Maine’s Antique Capital Aims to Propel State Into 21st Century With Better Broadband Access

The Searsport Broadband Committee is pushing forward with a plan to bring a Fiber-to-the-Home (FTTH) network to town residents. The committee hopes to hold a special town meeting soon, where residents will be asked to vote on a bond to pay for it. 

Searsport, Maine (pop. 2,600), known for being “the home of famous sea captains” and the “Antique Capital of Maine,” is certainly not an antique when it comes to the town's perspective on the necessity of broadband and the long-term benefits that come from investing in fiber. 

“There’s a saying, ‘it’s future-proof,’” Searsport Town Manager James Gillway told the Bangor Daily News. “It’s so far ahead of what copper wire does. It’ll give us better connectivity, and we would run it, own it, like any other utility. That way, we can control the cost. We can be super competitive.”

The town recently put out an informational booklet to educate residents on what this network would look like. 

The network is estimated to cost between $2.5 million and $3 million, with the town seeking state grants to help cover some of the costs. Residents will have the option to subscribe for $60 to $70/month with speeds going up to 1 Gigabit per second (Gbps). Early news coverage suggests the town would contract with Axiom Technologies of Machias to be the Internet Service Provider (ISP).

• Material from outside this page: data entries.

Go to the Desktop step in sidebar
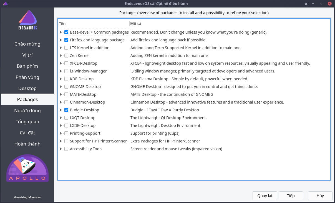This screenshot has height=203, width=335. coord(27,88)
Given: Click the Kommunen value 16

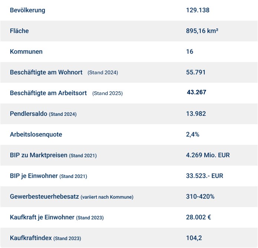Looking at the screenshot, I should [189, 52].
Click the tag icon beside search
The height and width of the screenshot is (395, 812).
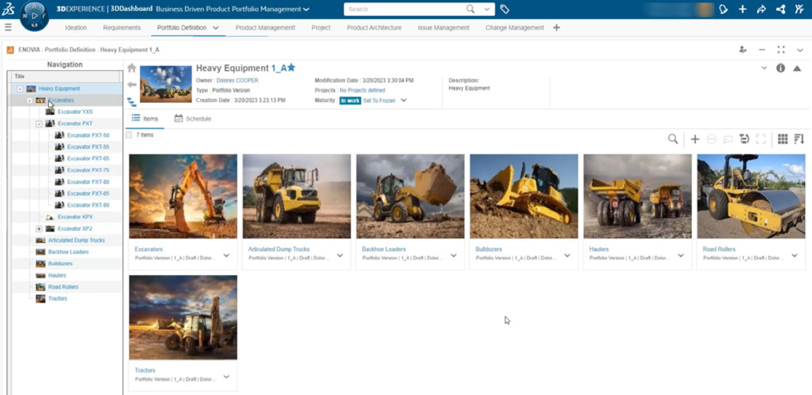click(x=505, y=9)
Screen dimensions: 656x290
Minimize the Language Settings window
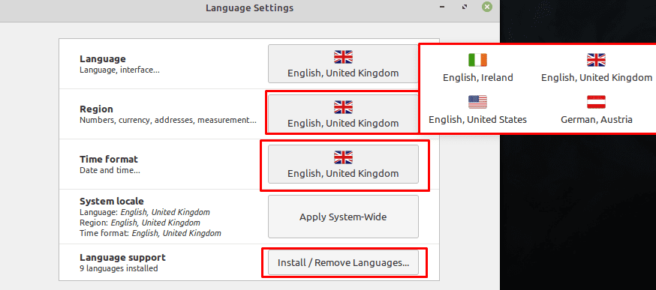pyautogui.click(x=442, y=7)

Like many communities we’ve been covering over the course of the pandemic, working from home and distance learning has really put a spotlight on the need for fast, reliable Internet access in Searsport. 

The town received a $13,000 grant that it applied for back in July 2020 to help boost it’s free public downtown Wi-Fi, which the town believes will “set [them] apart and make [them] more of a destination then a rest stop or pass through town.”

Gillway said that they’ve put up a number of free Wi-Fi hotspots to increase Internet access for residents, business owners and tourists alike.

“It’s an expense, but good to get kids and parents the ability to get online,” Gillway told the Bangor Daily News.

Broadband Investment Across the State


Connectivity issues have not only been a subject of focus for Searsport, but has been a priority statewide. Last July, Mainers voted to pass a $15 million bond to invest in broadband across the state. While this was a big victory for residents and businesses, the entity that supports broadband development across the state, the ConnectMaine Authority, projected that it would take $600 million to connect 95 percent of the state. 

Before the pandemic hit, the agency was looking at building out broadband infrastructure as a major priority for economic development and access to services like telehealth. In Feb. 2020, it recommended that the state invest a minimum of $200 million over the next five years in order to meet 95 percent connectivity, in the hope that public-private partnerships and federal dollars could cover the rest of the cost. 

As for Searsport, the town is taking the steps necessary to connect their corner of the state. 

The Broadband Committee is currently collecting questionnaires to help them identify where satisfactory high-speed Internet access is available throughout Searsport. They plan to meet on Monday, May 17 to go over next steps and new business.